• **About this exercise**
Reproduce only the lines that begin at the line with "Viewport: 1568px width, 761px height." and run to the end of the entries; omit every picture.

(Pixel coordinate grounding data)
======

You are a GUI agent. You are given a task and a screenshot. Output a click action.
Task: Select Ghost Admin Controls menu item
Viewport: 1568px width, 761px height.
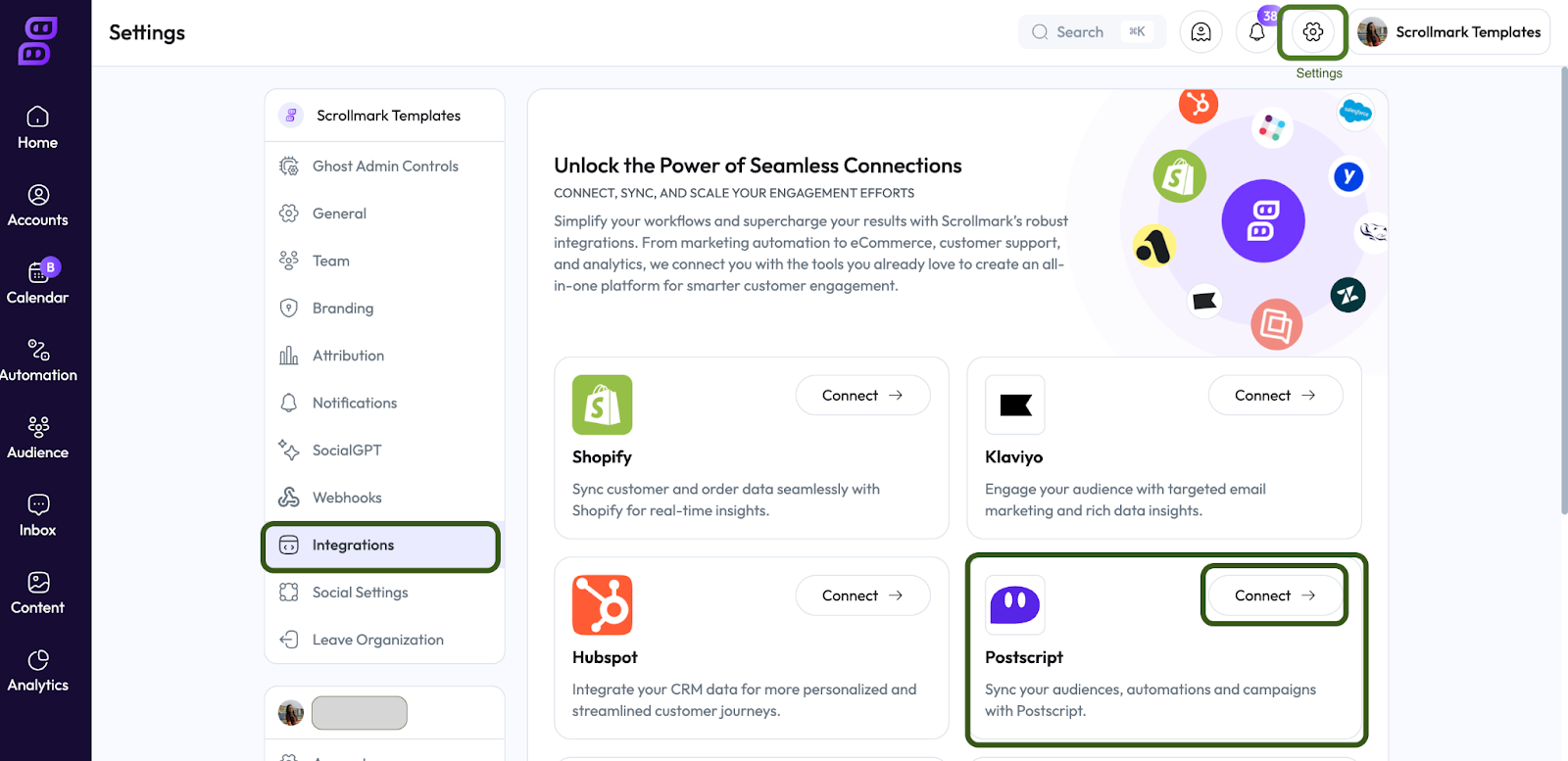[x=385, y=166]

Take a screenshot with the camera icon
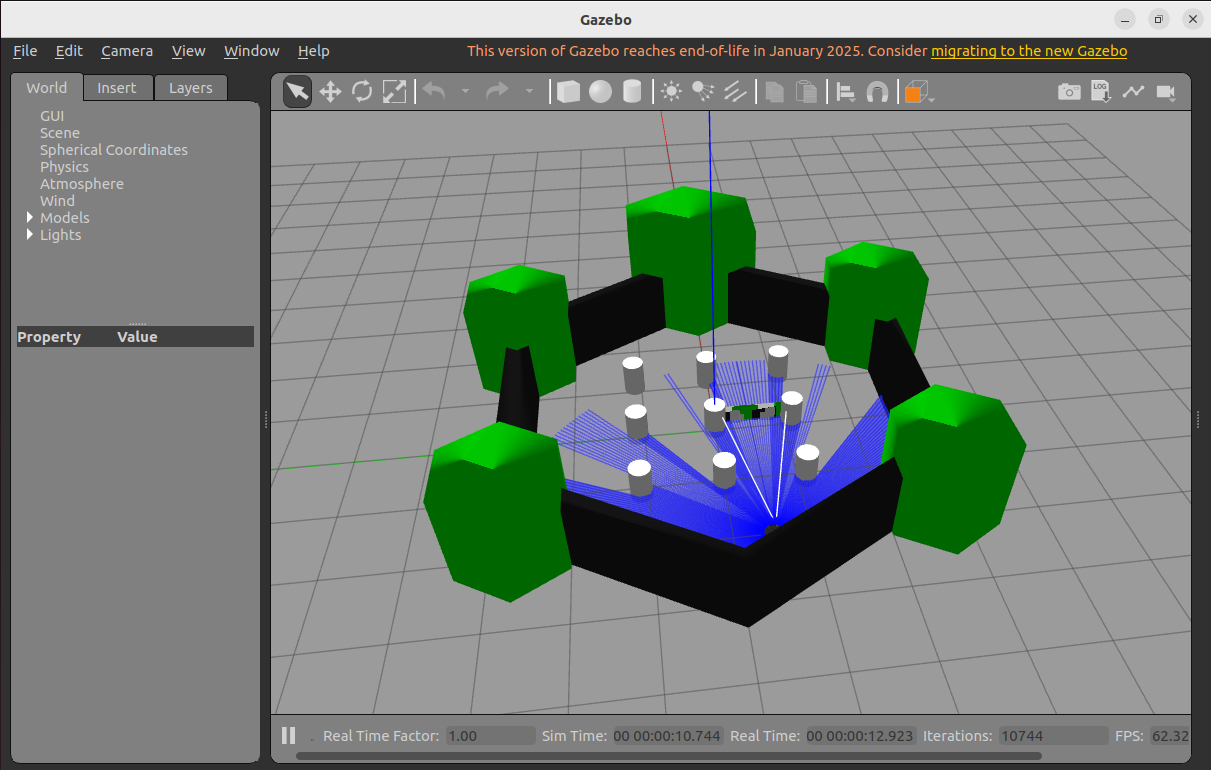click(1069, 91)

======

• **Result of this exercise**
Viewport: 1568px width, 761px height.
[x=385, y=166]

Take a screenshot with the camera icon
click(1069, 91)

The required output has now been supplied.